DATA SHOWN.
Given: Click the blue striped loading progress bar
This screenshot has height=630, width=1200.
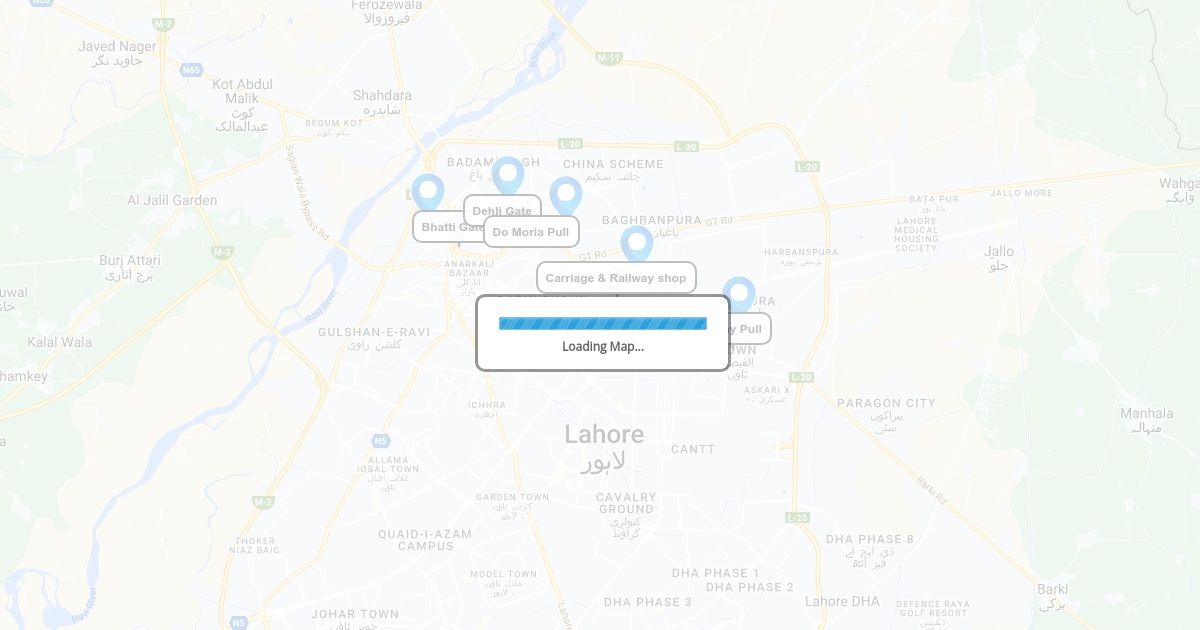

* * *

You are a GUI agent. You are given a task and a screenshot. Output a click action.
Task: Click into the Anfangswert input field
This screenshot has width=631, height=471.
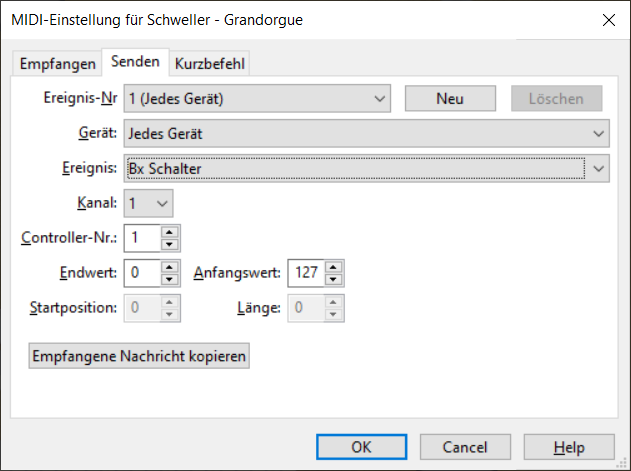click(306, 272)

WHAT THE EXERCISE ASKS.
Could you reproduce exactly the lines of the entries above, from the one with "Given: Click the" through the one with "This screenshot has height=630, width=1200.", and nothing else?

RESULT FOR THIS TASK.
Given: Click the blue striped loading progress bar
This screenshot has height=630, width=1200.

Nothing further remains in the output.